Tuesday, February 13, 2018

Core Post - Erin Cooney

The Cohan article on "The Spy in the Gray Flannel Suit" offered a lot of valuable insights into the cultural contexts within which North by Northwest was produced and released. Its historical information, about American society, constructs of masculinity, the family, the Cold War, etc., was useful knowledge to bring to the film, as well as the details it provided into Cary Grant's persona and biography at the time. The details on Cary Grant were perhaps the most useful, at least so far as the author suggested that Cary Grant was considered very attractive at the time of the movie. That was one of the parts of the film that made me raise my eyebrows the most, around Eve's apparent instant attraction to Roger, and what made her initial appearance make a lot of sense to me, but I guess I'm just looking at him from a different perspective that modern audiences were. Regardless, the article had a lot of value from the historical context it provided for the movie.
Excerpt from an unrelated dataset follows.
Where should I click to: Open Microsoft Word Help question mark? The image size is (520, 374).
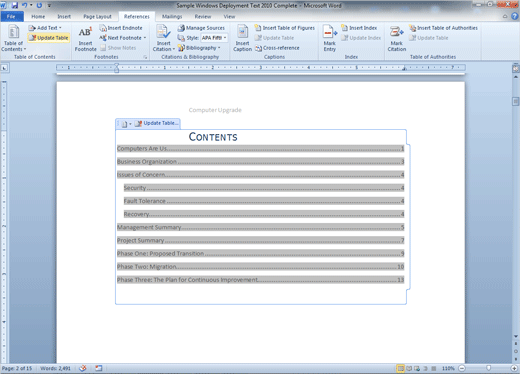[515, 16]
I feel like I sound like a broken record whenever I respond to any writing about gender ever, especially if it isn't very recent, for this class and all my other classes, but as with most attempts to engage with gender critically that have now become historical, this article is in real need of an update to better grapple with how gender functions, specifically around discourses of transness. It was interesting and valuable to see the author bring in Judith Butler and a conversation on performativity in gender, which I was intrigued to see applied to this movie. Along with the brief aside about Cary Grant's personal life, this article edged towards a conversation around queer sexuality and gender, kind of, but it just doesn't quite get at it in the fully-realized way that I always want to see. I would be hugely interested to talk about how the gender roles of the fifties and performativity of gender in this film particularly could be contextualized in the realm of transness and queerness of the same time, although it would take a lot longer and a lot more thought for me to begin to pull together what those thoughts could look like.
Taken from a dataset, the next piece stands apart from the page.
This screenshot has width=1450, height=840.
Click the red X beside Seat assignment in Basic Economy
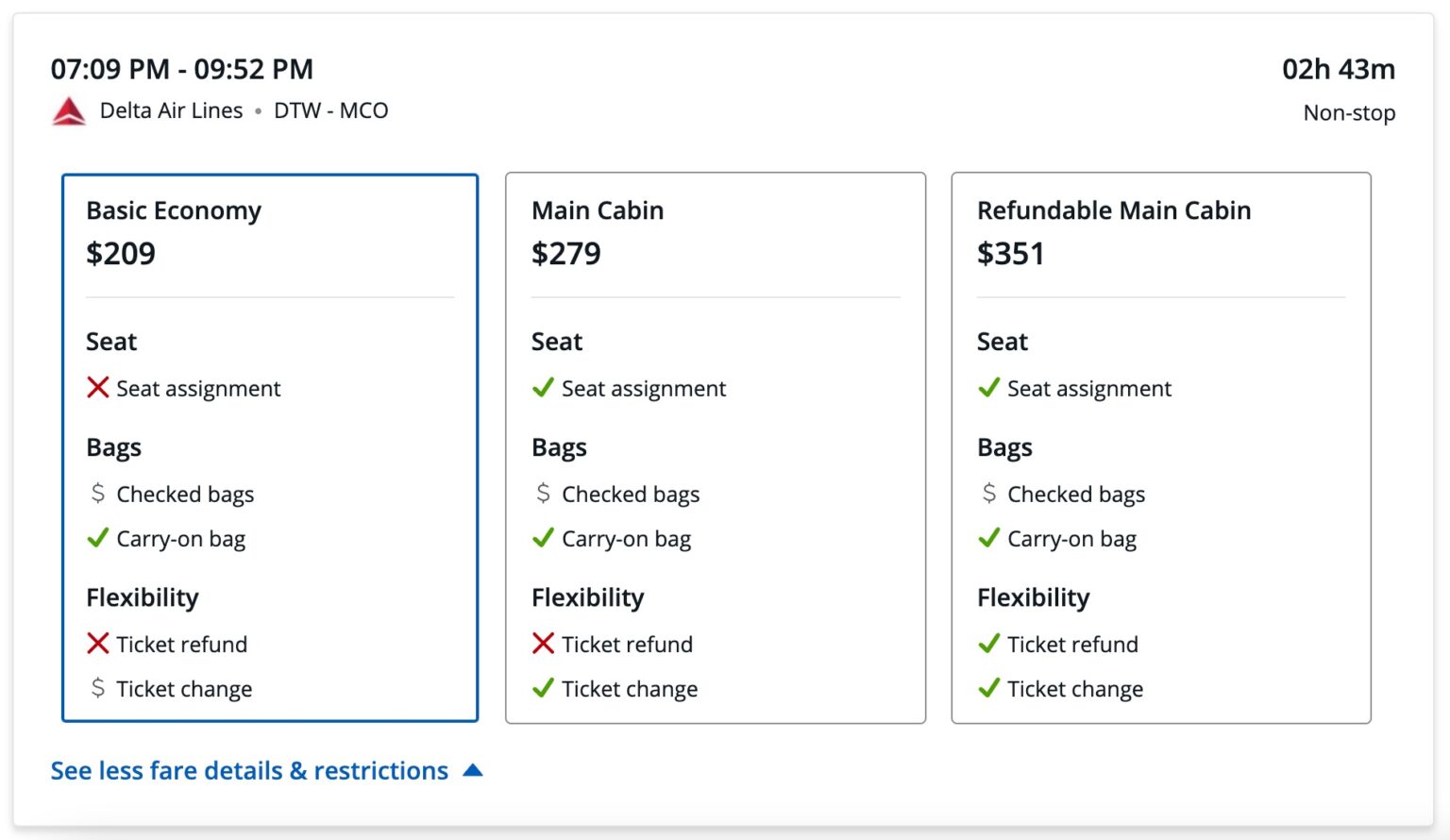tap(97, 387)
There is no way in which the role of masculinity in the fifties or in this film specifically can be disengaged from other discourses around whiteness, around homophobia, around class, etc., which the article does a fairly solid job of acknowledging and exploring. But it also can't be disengaged from a further context of transness and a more accurate, more specific, and more complex discourse around what gender is and how it functions now and has functioned throughout history. Apologies if this isn't sufficiently specific to the movie and the article itself, but I have real trouble determining how to engage with these conversations when they are coming from a place that is so different from my own perspective and understanding of gender--I hesitate to call that place or that perspective incorrect or inaccurate, since its historically based and engaging in the history of gender and transness is a truly and deeply much more complex discussion, but it is definitely an insufficient place. I need to figure out for myself how to best consider these conversations that are historically based but ring untrue or insufficient in the light of a trans-based understanding of gender and its functionality throughout history, because this is something I feel like I almost always get stuck against throughout my classes that engage with gender. It is not productive to look at texts like this--texts from 1997, it's important to note!--and just respond with "Yikes you forgot about transness, this is now wrong and useless", because that's not true, but the work of bridging the gap between a current and more complex understanding of gender and the understanding within a different context of gender and how it has been considered critically that's presented in articles like this one, is really vast and complicated work that I am just so unsure how to approach.